嬉しい。主任が笑うたび、私の心臓がドキンと高鳴る。あんな笑顔、会社じゃそうそう見せてくれないし、もしかすると、社内であの笑顔を見ているのは私だけかもしれない。
きっと、みんなもあの笑顔を見たら、主任に対する評価が変わるんだろうな。多分、あの真広でさえも。
だけど、他の人には見せてほしくない。私しか知らない主任でいてほしい。
なんて……。そんなことを私が思っているだなんて、主任はまったく知らないんだろうな。私の胸のときめきも、この想いも…。
そんなことを思っている自分に、自分で驚いてしまう。いつの間に私はそんなに主任が好きになってしまったんだろう。そんなに好きになった主任の部屋に、こうやってお邪魔していることも夢みたいだ。
そうっと、主任にばれないようにほっぺたをつねった。

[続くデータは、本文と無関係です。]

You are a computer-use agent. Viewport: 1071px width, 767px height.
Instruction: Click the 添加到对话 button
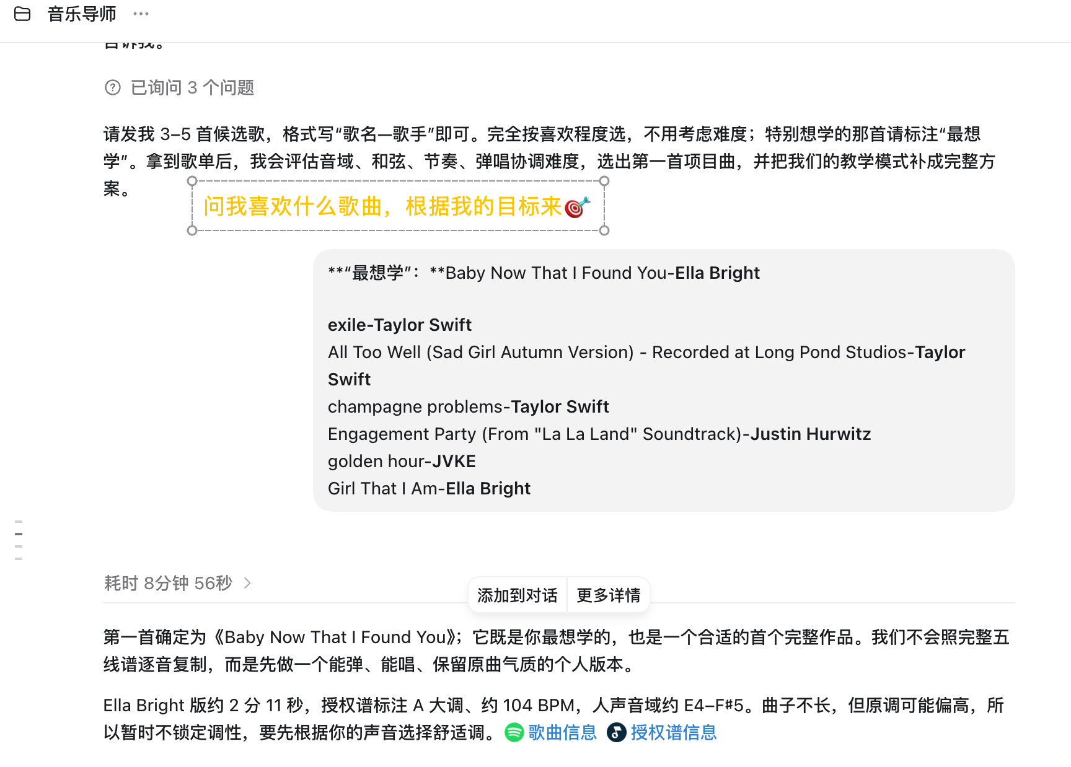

あ、痛い。つねりすぎた。ヒリヒリする。
「DVDの途中ですみません。お昼にしませんか?」
後ろから声をかけられ、びっくりして振り返った。
「わあ、すごい」
ダイニングのテーブルには、4種類も料理が並んでいる。
「たいしたものじゃないですよ。サラダや、炒めもので…。ですが、きっととれたての野菜ですから美味しいと思います」
「はい。絶対に美味しいですよ。だって、主任が作ったものだし」
「お野菜を作ったのは、桜川さんですよ」
「え?あ、はい。そうなんですけど」
「あれ?」
主任が私の顔を覗き込んできた。びっくりして、思わず一歩下がると、
「あ、すみません。ほっぺ、赤くなっているから、蚊にさされましたか?蚊、そうそうこの部屋に入ってくることはないんですけど」
と聞かれてしまった。
「これは!」
やっぱり、つねりすぎた。
「蚊じゃなくて。えっと、あの。つ、つねっちゃっただけで」
「つねった?なんでまた…」
「映画、観たかったものなので、夢みたいだなあって思って、ほっぺたつねって確認したって言うか」
今の、思い切りわざとらしい言い訳だったよね。いくら観たかった映画とはいえ、夢みたいって思うわけがないよね。

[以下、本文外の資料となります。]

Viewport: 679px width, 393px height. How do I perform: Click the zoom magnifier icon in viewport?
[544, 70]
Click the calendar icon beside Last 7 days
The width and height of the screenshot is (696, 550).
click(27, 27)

「そんなに観たかった映画なんですか。だったら、最後までゆっくりと観て行ってください。あ、なんだったら、貸しますけど」
「いえ。いいです。観ていきます」
びっくりした。主任、私の苦しい言い訳、信じちゃったんだ。でも、誤魔化せてよかった。まさか、主任の部屋に来られたのが夢みたいで…なんて思っているのがばれたら、きっともうこの部屋にも来られなくなるよね。
ダイニングの椅子に腰かけ、二人で「いただきます」と手を合わせた。それも、ほとんど同時に。きっと、主任もいつも手を合わせ、いただきますと言うんだろうな。私と一緒だ。
「美味しいですね、このサラダのドレッシング。主任の手作りですか?」
「はい。簡単にできますよ。作り方教えましょうか」
「はい、ぜひ」
私はその後も、顔が赤くなるのをなんとか誤魔化そうと、バクバクと食べて、美味しいを連発した。
主任が作った料理はどれも美味しかった。でも、私の喜びは、目の前に主任がいることだ。それがばれないように、必死に料理を堪能した。
私が美味しいを連発するたび、主任は嬉しそうに目を細めた。それがまた、私には嬉しかった。
いいのかな、こんな贅沢な時間を過ごして。私、なんにもしていないで、ただただ、食べているばかりだし。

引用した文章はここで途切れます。